So my friends at RAMBUS, this actually comes from Gary Brawner,
if you happen to know him.
He's presented it a couple times.
And what he does show is the ASP, the selling price for DRAM and NAND. There's an old axiom that memory
declines cost-wise at 30% per year. And if you map that out, that actually goes back many decades.
However, we see a big problem here on DRAM, and DRAM is flattening out. So its rate of change, now ASP and cost are not the same.
That is true.
But the rate of change in DRAM has really slowed over the last decade.
So there are scaling limits, fundamental scaling limits for DRAM,
the way we've known DRAM, that are causing its costs
and subsequently its price to flatten out.
Conversely, NAND is continuing along pretty much that historic curve of 30% per year.
So NAND's doing pretty well on pricing, but bottom line is DRAM costs too much.

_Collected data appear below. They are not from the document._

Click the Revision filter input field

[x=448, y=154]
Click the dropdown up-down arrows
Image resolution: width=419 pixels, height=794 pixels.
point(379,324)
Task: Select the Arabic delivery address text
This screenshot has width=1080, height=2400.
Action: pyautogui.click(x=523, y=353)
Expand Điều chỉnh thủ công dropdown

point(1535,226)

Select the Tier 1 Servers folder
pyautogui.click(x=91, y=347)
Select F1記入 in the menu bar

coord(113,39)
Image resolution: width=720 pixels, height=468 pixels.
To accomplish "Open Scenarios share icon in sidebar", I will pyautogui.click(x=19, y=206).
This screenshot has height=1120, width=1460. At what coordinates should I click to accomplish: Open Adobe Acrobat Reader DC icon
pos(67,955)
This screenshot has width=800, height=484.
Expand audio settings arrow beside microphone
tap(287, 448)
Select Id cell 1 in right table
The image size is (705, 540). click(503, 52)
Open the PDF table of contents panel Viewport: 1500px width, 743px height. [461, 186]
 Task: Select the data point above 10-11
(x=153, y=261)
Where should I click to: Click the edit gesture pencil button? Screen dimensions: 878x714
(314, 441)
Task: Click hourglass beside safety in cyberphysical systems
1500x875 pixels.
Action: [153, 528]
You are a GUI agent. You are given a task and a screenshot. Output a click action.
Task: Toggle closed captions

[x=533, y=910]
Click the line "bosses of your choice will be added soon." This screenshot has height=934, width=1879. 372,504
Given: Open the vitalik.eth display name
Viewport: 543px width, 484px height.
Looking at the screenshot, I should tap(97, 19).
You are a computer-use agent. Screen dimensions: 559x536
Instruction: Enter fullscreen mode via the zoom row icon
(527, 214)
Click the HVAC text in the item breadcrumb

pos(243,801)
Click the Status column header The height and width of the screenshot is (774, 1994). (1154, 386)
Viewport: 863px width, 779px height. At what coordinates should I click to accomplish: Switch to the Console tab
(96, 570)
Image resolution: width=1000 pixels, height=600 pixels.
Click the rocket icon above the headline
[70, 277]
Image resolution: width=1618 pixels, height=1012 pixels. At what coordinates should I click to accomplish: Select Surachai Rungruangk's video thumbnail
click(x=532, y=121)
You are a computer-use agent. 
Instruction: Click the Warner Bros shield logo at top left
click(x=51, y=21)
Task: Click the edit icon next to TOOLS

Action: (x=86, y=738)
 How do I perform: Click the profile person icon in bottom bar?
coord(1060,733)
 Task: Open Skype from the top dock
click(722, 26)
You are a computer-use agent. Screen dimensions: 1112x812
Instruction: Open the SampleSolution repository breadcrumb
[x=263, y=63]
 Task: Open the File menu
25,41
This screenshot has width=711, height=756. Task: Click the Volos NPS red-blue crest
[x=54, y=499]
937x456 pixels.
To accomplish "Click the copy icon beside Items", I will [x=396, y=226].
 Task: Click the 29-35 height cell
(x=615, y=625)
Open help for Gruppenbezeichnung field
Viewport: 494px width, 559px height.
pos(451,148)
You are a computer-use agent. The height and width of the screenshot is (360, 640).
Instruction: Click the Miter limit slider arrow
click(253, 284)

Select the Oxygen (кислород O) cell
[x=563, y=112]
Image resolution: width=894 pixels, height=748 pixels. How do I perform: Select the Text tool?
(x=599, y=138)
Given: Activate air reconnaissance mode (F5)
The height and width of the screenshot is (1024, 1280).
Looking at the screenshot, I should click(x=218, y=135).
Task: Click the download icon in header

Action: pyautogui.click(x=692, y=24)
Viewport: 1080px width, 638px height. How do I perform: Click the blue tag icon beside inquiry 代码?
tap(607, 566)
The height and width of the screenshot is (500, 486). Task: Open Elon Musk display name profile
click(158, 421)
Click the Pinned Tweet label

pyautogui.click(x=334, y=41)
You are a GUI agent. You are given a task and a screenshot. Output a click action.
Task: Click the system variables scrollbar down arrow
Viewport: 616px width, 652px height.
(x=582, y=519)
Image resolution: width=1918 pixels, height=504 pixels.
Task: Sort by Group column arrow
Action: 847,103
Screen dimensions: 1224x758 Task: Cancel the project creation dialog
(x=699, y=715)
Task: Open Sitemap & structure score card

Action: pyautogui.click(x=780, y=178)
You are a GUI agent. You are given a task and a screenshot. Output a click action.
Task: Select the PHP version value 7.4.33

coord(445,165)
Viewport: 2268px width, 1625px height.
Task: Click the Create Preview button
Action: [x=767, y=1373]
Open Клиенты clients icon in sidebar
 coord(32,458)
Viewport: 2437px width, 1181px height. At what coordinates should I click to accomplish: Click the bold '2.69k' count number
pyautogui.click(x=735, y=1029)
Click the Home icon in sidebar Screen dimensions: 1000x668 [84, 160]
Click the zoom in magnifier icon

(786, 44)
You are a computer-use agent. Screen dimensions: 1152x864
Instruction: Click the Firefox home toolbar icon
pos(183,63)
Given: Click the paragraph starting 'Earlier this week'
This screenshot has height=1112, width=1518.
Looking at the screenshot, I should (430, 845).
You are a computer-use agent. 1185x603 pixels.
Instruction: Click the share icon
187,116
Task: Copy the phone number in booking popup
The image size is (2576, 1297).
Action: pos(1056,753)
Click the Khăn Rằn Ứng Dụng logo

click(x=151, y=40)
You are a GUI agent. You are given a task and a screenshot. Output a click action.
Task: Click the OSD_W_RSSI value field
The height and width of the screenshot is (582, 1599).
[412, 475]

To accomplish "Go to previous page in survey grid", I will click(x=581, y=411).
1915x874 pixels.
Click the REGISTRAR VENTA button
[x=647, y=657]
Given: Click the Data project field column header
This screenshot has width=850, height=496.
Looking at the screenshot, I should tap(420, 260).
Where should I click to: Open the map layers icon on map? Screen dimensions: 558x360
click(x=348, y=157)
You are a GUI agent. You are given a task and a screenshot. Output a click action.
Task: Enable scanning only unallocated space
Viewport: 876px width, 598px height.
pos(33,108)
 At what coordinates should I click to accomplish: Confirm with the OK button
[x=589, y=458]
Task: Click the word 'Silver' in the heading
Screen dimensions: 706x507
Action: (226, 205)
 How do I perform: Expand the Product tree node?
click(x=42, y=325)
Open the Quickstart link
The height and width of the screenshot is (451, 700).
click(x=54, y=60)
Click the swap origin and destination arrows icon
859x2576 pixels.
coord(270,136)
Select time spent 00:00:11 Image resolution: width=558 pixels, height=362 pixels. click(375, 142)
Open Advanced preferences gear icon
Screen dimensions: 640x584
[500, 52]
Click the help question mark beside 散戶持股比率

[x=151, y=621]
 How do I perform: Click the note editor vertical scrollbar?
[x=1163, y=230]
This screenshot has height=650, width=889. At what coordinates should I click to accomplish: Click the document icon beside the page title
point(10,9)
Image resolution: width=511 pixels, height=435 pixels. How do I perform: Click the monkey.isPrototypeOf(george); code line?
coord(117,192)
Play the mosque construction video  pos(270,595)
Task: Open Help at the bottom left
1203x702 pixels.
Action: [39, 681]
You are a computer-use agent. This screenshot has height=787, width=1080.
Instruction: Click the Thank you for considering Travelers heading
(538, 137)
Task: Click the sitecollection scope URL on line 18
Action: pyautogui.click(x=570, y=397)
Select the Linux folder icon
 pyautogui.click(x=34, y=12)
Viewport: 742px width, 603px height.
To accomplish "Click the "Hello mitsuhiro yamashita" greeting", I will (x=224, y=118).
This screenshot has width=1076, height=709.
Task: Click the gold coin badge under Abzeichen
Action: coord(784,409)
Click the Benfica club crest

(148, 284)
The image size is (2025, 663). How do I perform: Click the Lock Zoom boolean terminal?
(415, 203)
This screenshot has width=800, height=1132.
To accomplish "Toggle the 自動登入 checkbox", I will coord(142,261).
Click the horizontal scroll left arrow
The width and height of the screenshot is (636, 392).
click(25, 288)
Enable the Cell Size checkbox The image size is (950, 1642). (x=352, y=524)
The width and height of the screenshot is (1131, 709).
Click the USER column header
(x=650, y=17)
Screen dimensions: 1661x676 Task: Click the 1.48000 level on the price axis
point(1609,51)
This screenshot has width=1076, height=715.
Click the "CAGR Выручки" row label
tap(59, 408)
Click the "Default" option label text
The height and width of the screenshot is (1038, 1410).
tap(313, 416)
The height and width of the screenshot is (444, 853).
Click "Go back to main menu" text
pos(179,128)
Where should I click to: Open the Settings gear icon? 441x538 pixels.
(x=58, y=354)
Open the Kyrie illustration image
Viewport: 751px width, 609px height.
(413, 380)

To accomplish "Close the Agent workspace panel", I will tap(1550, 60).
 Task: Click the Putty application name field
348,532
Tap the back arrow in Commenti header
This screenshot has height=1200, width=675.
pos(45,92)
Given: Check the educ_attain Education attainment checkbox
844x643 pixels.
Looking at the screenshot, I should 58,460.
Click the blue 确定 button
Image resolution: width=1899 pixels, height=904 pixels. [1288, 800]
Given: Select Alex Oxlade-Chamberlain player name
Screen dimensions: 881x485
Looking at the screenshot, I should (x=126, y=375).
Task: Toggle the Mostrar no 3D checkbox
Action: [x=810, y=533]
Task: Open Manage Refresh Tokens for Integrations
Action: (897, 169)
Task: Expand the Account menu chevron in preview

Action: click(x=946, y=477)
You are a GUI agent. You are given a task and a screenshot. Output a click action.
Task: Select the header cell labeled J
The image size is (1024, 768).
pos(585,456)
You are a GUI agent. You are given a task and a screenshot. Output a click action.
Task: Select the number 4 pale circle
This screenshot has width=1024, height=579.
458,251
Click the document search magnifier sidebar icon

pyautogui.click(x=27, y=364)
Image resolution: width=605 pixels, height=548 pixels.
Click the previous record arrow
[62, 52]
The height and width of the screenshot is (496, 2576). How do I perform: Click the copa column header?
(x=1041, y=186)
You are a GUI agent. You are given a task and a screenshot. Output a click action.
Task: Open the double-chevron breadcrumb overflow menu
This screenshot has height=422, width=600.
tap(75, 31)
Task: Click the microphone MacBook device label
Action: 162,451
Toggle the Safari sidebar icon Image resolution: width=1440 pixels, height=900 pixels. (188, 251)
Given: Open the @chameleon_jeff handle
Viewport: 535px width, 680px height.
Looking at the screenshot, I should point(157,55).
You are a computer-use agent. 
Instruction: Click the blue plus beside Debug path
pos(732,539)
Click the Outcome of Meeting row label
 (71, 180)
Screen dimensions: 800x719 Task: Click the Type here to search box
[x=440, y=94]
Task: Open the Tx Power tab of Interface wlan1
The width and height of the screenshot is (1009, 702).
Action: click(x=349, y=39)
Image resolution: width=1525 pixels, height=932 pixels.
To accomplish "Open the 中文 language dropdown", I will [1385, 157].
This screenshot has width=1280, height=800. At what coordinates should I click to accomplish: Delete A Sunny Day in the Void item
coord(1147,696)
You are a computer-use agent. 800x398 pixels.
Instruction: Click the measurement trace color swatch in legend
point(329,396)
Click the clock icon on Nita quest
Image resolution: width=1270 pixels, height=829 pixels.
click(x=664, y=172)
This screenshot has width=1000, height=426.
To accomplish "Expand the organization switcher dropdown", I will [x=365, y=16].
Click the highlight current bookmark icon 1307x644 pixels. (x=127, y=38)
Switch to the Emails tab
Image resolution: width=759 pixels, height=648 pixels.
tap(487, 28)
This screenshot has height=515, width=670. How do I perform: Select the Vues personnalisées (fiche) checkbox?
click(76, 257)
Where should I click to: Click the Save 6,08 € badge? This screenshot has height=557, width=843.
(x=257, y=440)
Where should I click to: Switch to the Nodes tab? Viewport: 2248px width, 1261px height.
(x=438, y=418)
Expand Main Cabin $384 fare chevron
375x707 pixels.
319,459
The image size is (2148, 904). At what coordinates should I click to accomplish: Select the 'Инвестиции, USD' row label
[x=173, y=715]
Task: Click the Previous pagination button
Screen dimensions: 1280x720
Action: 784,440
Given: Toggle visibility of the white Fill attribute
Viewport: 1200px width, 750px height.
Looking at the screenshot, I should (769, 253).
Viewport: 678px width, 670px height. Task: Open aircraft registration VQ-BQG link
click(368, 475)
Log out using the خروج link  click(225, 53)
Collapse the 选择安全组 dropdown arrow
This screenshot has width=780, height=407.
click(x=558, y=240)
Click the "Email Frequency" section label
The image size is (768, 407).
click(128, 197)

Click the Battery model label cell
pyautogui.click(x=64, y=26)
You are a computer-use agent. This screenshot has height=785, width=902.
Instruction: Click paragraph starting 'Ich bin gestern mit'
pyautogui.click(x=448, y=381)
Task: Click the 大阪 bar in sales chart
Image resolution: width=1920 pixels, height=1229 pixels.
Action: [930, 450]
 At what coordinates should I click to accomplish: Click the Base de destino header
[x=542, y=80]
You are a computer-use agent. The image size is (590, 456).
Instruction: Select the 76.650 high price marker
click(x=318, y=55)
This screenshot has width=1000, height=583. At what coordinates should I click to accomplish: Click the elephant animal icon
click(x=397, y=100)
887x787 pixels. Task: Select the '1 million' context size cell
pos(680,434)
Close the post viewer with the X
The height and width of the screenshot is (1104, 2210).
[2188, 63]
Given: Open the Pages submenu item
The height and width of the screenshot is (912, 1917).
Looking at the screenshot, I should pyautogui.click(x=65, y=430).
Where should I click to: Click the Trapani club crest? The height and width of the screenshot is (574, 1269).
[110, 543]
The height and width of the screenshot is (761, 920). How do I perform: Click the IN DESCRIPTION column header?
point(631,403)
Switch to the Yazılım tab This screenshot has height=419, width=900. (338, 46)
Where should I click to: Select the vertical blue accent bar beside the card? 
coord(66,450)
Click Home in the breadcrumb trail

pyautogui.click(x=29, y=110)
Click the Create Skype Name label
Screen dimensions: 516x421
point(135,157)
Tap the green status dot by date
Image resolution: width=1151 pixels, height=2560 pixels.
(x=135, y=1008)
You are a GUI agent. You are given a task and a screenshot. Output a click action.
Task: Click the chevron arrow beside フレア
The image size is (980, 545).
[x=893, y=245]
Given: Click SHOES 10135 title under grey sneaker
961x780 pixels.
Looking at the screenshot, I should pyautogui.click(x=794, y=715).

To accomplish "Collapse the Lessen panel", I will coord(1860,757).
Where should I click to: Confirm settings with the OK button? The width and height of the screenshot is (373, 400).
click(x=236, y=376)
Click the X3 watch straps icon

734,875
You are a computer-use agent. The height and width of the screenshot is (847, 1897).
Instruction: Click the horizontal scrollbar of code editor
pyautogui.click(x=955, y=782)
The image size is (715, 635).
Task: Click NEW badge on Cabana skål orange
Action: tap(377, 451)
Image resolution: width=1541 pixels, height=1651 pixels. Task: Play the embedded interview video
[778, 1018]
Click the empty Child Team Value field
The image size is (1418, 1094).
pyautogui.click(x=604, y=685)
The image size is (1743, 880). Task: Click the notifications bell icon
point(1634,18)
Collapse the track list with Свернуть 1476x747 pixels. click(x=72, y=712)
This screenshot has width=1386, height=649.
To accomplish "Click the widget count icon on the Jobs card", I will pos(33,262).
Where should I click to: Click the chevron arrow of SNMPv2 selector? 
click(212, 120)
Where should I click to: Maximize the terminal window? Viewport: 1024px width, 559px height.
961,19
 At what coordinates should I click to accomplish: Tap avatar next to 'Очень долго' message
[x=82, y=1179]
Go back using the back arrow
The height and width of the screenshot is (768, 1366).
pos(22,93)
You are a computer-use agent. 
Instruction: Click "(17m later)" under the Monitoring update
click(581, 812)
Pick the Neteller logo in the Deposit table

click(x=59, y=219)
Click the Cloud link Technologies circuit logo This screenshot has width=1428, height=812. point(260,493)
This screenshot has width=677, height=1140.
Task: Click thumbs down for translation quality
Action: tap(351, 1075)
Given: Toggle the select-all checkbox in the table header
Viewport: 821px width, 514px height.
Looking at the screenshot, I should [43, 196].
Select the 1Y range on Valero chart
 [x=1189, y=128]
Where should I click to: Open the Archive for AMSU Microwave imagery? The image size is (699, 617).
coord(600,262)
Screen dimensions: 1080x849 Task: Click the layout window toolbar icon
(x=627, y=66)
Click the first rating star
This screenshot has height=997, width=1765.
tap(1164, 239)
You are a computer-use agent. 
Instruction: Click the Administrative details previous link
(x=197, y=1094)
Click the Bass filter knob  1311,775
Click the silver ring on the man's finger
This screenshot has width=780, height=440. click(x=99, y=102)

And a friend of mine, Mark Webb, who is another consultant that speaks,
he has a great quote on that.
He says, well, and zero of the DRAM manufacturers
are concerned about this.
They love it.
They're making lots of money right now.
And if you're a customer, you're not too happy about that.
Okay, so let's go on and talk about NAND.
This is a look back at 2015.
Again, I stole this one from Mark Webb.
He had this nice talk at Flash Memory Summit this year. What about latency? Well, what we see is there's a continuum of
latency, but there is a big gap between NAND and DRAM. This is where we go from latency of hundreds
of microseconds down to tens of nanoseconds. So that is the gap that we'd like to fill.
And certainly there are new memory technologies that help us fill that gap.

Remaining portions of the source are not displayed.